Return exactly the final stretch of the records below, opening with the line that contains "to merge badge" and closing with the last line.

(DATASET EXCERPTS)

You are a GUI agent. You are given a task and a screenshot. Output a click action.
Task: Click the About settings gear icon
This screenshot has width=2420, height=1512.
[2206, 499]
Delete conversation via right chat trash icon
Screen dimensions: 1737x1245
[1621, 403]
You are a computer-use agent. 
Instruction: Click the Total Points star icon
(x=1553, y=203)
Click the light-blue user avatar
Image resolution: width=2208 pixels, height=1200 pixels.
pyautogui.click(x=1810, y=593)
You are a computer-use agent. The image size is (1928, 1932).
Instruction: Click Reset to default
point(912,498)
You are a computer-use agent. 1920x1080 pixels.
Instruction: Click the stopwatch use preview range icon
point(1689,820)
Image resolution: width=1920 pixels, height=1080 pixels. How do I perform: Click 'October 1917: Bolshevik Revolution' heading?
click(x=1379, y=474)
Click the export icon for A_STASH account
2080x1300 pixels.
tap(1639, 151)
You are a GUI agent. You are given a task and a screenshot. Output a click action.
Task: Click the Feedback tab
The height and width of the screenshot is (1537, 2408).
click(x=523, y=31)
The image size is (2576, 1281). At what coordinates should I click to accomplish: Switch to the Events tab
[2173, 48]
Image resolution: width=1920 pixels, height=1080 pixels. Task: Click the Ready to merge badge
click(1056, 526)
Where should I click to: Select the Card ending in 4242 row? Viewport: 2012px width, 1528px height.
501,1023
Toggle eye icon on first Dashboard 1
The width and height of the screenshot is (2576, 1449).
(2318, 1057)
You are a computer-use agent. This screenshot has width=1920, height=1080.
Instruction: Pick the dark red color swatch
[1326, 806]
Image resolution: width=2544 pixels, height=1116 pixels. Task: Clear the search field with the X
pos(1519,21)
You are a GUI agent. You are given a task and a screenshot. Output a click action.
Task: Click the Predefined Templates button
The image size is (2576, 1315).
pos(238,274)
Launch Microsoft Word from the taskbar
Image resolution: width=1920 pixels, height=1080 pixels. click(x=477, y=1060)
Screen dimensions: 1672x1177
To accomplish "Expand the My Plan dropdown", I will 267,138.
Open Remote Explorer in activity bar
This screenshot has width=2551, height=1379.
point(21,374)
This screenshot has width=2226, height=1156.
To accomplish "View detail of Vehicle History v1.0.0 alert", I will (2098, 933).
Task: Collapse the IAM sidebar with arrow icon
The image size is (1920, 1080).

(End DATASET EXCERPTS)

## OUTPUT FOR THIS EXERCISE
Image resolution: width=1920 pixels, height=1080 pixels. Task: Click the Ready to merge badge
click(1056, 526)
Where should I click to: Select the Card ending in 4242 row? Viewport: 2012px width, 1528px height.
501,1023
Toggle eye icon on first Dashboard 1
The width and height of the screenshot is (2576, 1449).
(2318, 1057)
You are a computer-use agent. This screenshot has width=1920, height=1080.
Instruction: Pick the dark red color swatch
[1326, 806]
Image resolution: width=2544 pixels, height=1116 pixels. Task: Clear the search field with the X
pos(1519,21)
You are a GUI agent. You are given a task and a screenshot. Output a click action.
Task: Click the Predefined Templates button
The image size is (2576, 1315).
pos(238,274)
Launch Microsoft Word from the taskbar
Image resolution: width=1920 pixels, height=1080 pixels. click(x=477, y=1060)
Screen dimensions: 1672x1177
To accomplish "Expand the My Plan dropdown", I will 267,138.
Open Remote Explorer in activity bar
This screenshot has width=2551, height=1379.
point(21,374)
This screenshot has width=2226, height=1156.
To accomplish "View detail of Vehicle History v1.0.0 alert", I will (2098, 933).
Task: Collapse the IAM sidebar with arrow icon
The image size is (1920, 1080).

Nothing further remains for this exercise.